Port cold-storage facilities are used for the short-term storage of freight when freight is transferred from one type of transport to another, for example, from water to railroad transport, and are usually built in river ports or seaports. Central cold-storage facilities are intended for the long-term storage of products drawn from processing-and-procurement cold-storage facilities for the purpose of creating reserves. Commercial cold-storage facilities, such as refrigerated cabinets and sectional coolers, are used for the short-term storage of products at trading depots and in, for example, stores, dining rooms, and restaurants. In addition to general-purpose cold-storage facilities, which are intended for the storage of a wide variety of products, specialized cold-storage facilities are built for the storage of such products as fruits, vegetables, eggs, and salted fish.

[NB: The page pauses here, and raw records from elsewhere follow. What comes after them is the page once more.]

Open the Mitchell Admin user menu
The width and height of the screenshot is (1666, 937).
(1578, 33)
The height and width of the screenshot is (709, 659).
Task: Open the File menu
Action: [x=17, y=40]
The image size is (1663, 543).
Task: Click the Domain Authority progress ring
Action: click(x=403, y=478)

Cold-storage facilities contain refrigerated rooms maintained at various temperatures. The air temperature ranges from 4° to –5°C in cold-storage rooms, from – 20° to – 30°C in frozen-food storage rooms, from 0° to –30°C in general-purpose storage rooms, down to –10°C in cooling rooms, and from –30° to –40°C in freezer rooms. All such refrigerated rooms have insulated doors.
Freight handling at cold-storage facilities is mechanized with the aid of hoisting and conveying machines. Such machines include freight elevators (for multistory facilities), electric loaders, storage-battery trucks, and freight trolleys.
For the storage of fruits, vegetables, and certain other products, cold-storage facilities are built that contain rooms in which, along with the required temperature and humidity conditions, an atmosphere consisting of air with a specific gas composition is maintained. Such an atmosphere is a controlled gaseous medium containing more nitrogen or carbon dioxide than ordinary air; this makes it possible to prolong the storage of products, improve the quality of stored products, and reduce the losses incurred during storage. The required gas composition of the air is produced by means of gas exchangers and diffusers or gas generators. The structures that enclose the rooms in such facilities should be hermetically sealed; materials used for this purpose include metal sheets with welded seams, bituminous-rubber cements, and special polymer films. The doors of the rooms are hermetically sealed.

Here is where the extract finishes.